Older women ageing in long term income poverty is not an appealing topic. Our society is ageing at rapid rate and it is expected that the number of older women living in income poverty will dramatically increase.
The later parts of life are not especially honoured in our society. However older women have great strengths and skills, and have made huge contributions to our community, sometimes in unpaid caring roles, as volunteers, and in lower paid or casual employment.
Working out how to prevent older women from ageing in poverty is an issue that philanthropy can take the lead in finding solutions.
When I first read the Productivity Commission’s 2013 report on Deep and Persistent Disadvantage in Australia, I was shocked to learn that 34 per cent of older women are living in long term (10 years+) income poverty in Australia. I phoned the Productivity Commission to ask how many women this equates too – more than half a million!
It’s time to take action.
As a community foundation we use a lot of different tools from the Philanthropy Toolbox. We need to dig deeper to understand an issue properly and to help find new solutions to entrenched or emerging problems.
In tackling this issue the Foundation has commissioned research, convenes a working group, contracted a social enterprise expert and funded a feasibility study to investigate a project solution.
L-R: Lord Mayor's Charitable Foundation CEO Catherine Brown, Adjunct Associate Professor Dr Susan Feldman (Monash University) and Council on the Ageing (COTA) Victoria CEO Sue Hendy at the launch of the Time of Our Lives? report.
Our research report 'Time of Our Lives? ' was launched yesterday for International Women’s Day. I would like to thank Dr Susan Feldman and Dr Harriet Rademacher on the quality of this report.
Older women have lived through a time of economic and social transformation. Some have unwittingly found themselves living a life that is difficult and disappointing.
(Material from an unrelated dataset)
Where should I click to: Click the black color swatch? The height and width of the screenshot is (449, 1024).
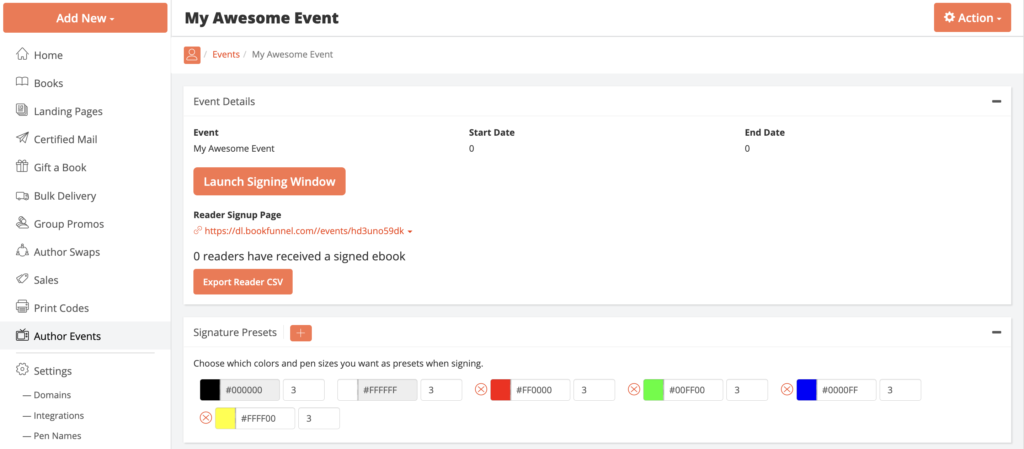point(210,390)
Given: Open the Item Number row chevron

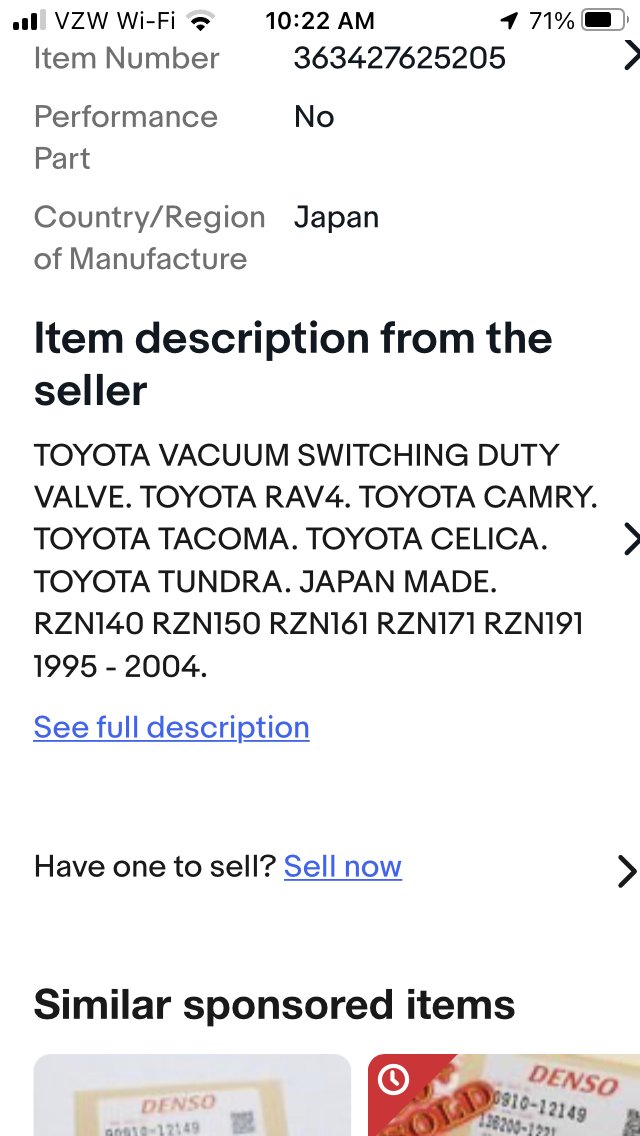Looking at the screenshot, I should point(631,56).
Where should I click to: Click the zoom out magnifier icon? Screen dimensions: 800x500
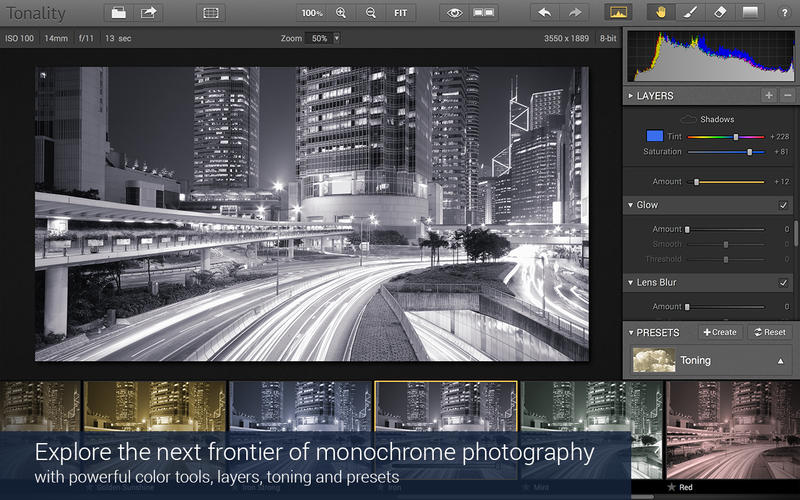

The report highlights the avalanche of risk factors and triggers that can lead one third of women to income poverty in old age.
They relate to a combination of work issues and life events: low superannuation from having worked in casual or unpaid roles; higher divorce rates; higher survival rates for women than men – 38 per cent of older women are widowed; increases in the cost of housing; and age discrimination in the workplace.
To find oneself at 65, 75 or 85 years of age living in insecure housing and unable to pay household bills and other expenses is not the quality of life any woman would aspire to. It is up to us all to do something about this and certainly philanthropy can lead the way.